Por que o caso é grave
Casos de servidores fantasmas são considerados uma das formas mais recorrentes de prejuízo ao erário. Isso porque envolvem o uso indevido de recursos públicos, que deveriam ser destinados a serviços essenciais como saúde, educação e infraestrutura.
Se confirmadas, as irregularidades podem configurar atos de improbidade administrativa, com possíveis consequências como:
- devolução de valores aos cofres públicos;
- aplicação de multas;
- perda da função pública;
- suspensão de direitos políticos.
Próximos passos da investigação
O Ministério Público determinou a adoção de uma série de medidas administrativas, incluindo:
- registro formal do procedimento no sistema interno (SIMP);
- designação de servidor para auxiliar nas investigações;
- envio da portaria para órgãos superiores e publicação oficial.

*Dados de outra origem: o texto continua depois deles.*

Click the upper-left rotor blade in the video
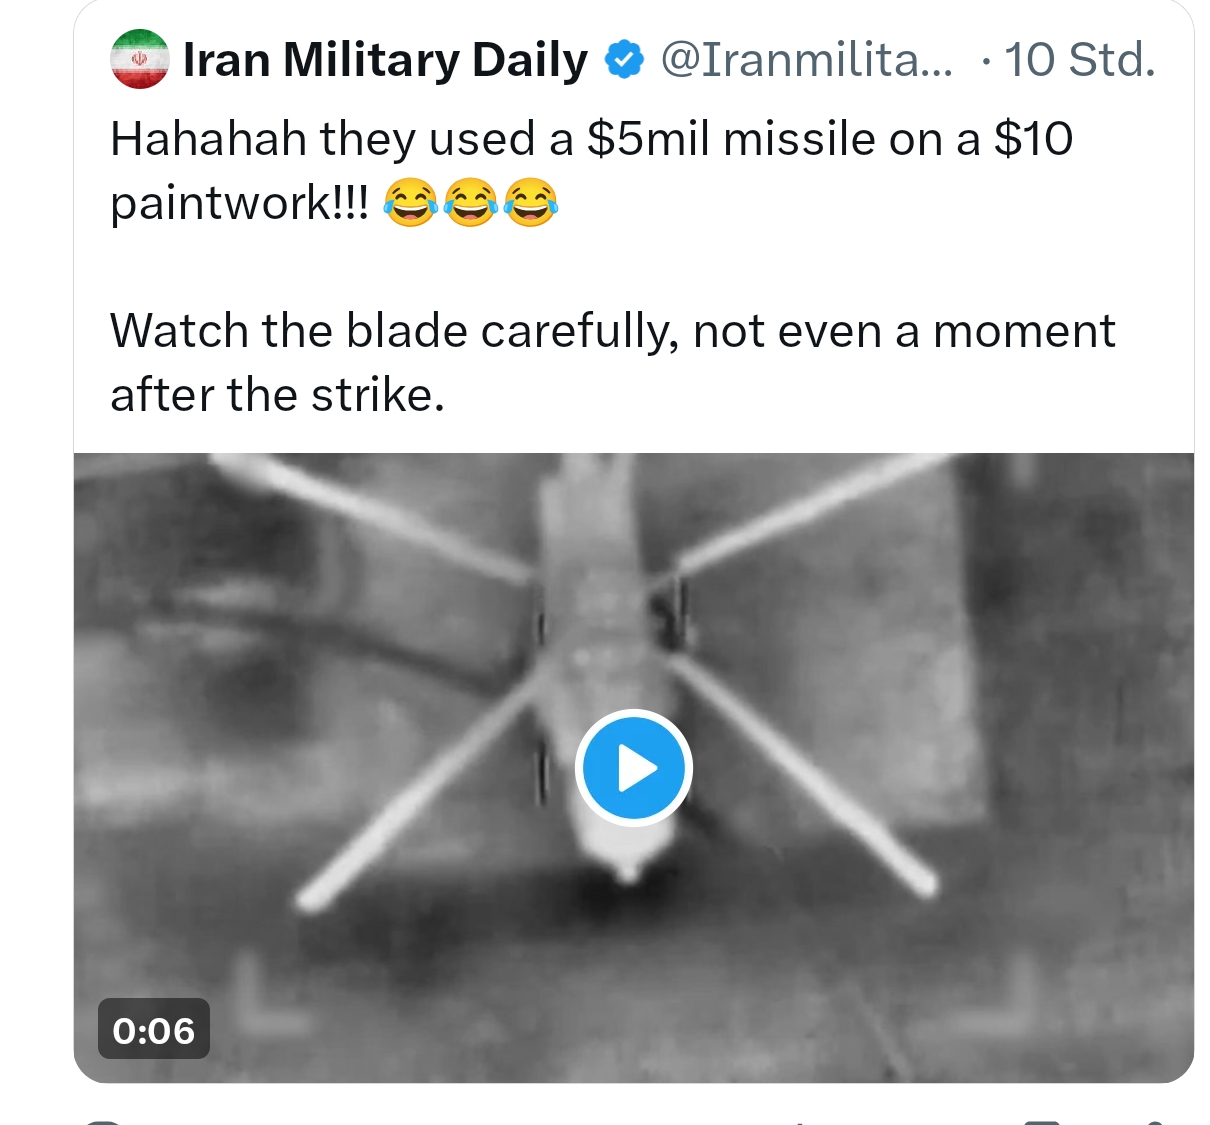The height and width of the screenshot is (1125, 1210). (x=370, y=513)
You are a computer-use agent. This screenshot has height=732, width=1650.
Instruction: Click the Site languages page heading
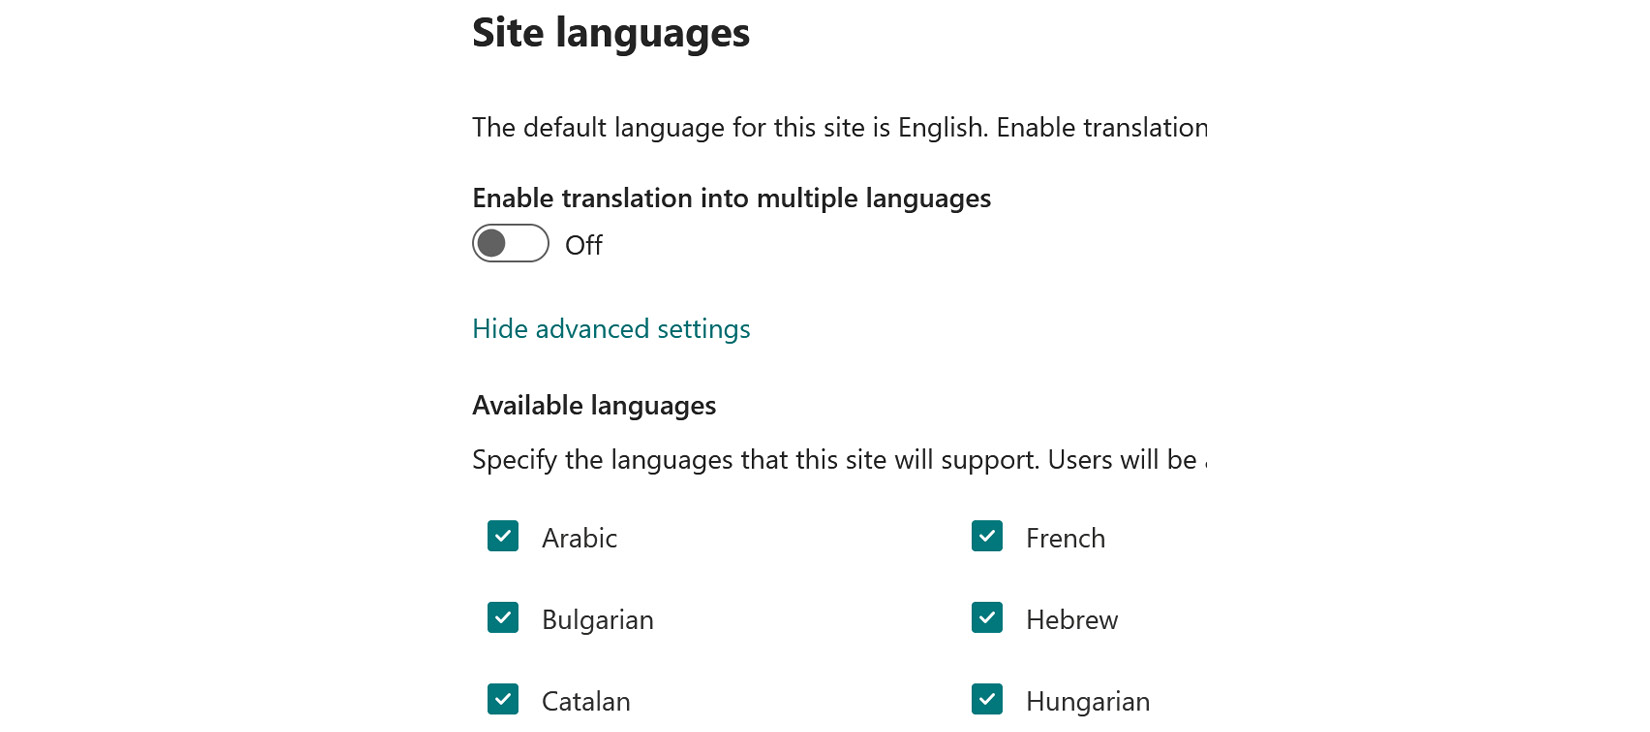coord(611,32)
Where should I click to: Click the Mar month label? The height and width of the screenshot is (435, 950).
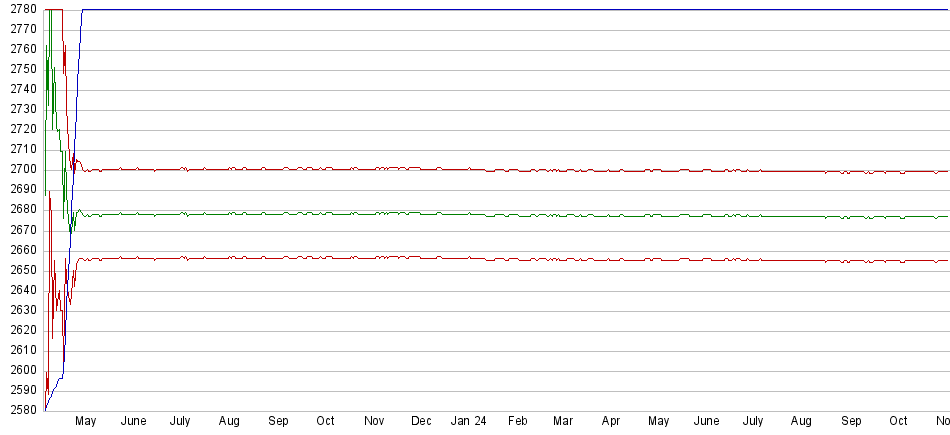coord(564,422)
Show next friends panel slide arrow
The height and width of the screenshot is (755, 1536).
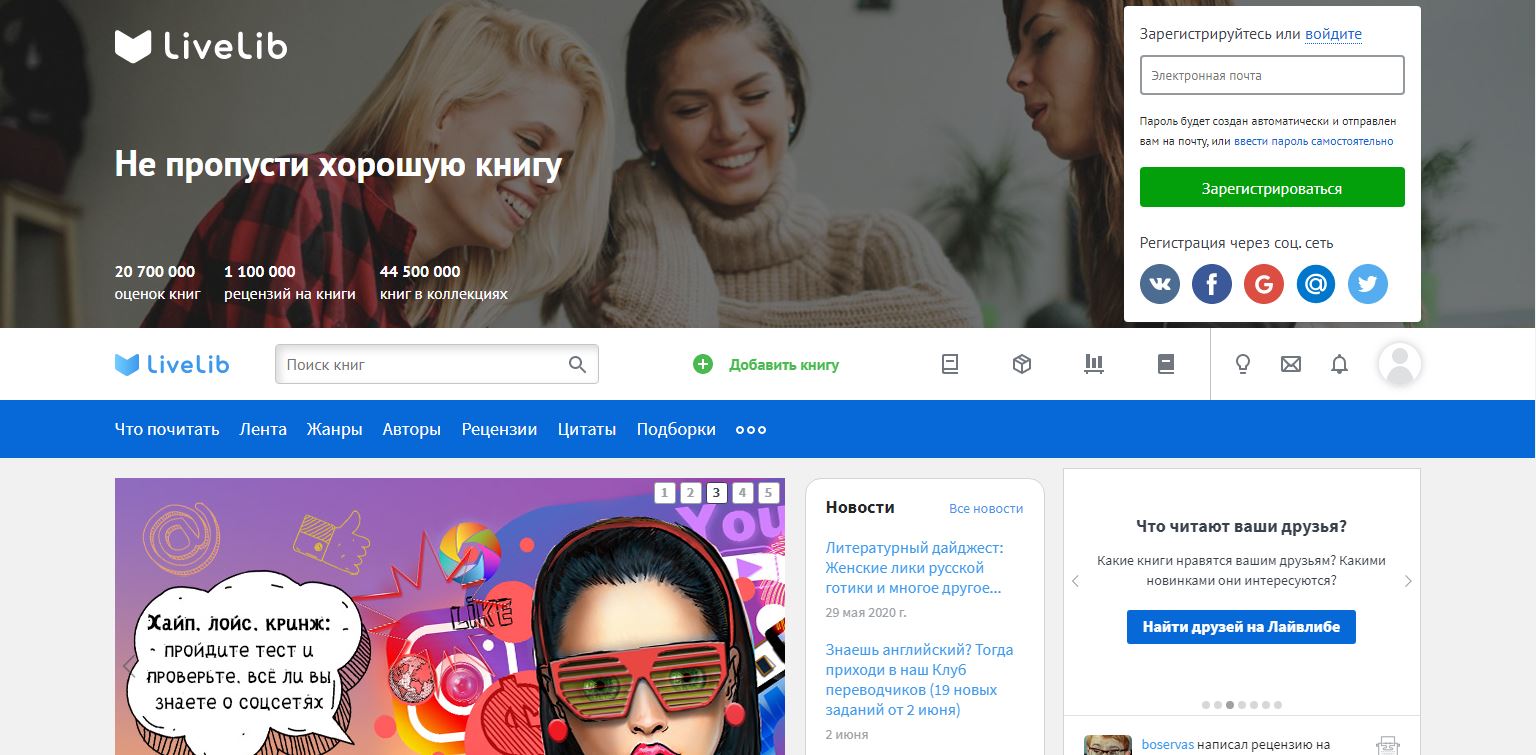click(x=1408, y=581)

A partir dessas ações, o caso segue para fase de coleta de informações, onde poderão ser solicitados documentos, ouvidos testemunhos e analisados vínculos funcionais.
Transparência e controle
A atuação do Ministério Público neste caso reforça o papel fiscalizador da instituição no combate a possíveis irregularidades na gestão pública. A conversão da Notícia de Fato em Procedimento Administrativo não implica, por si só, culpa ou responsabilização, mas indica que há elementos suficientes que justificam uma investigação mais aprofundada.
O espaço permanece aberto para que os citados ou a administração municipal se manifestem sobre os fatos, garantindo o direito ao contraditório e à ampla defesa.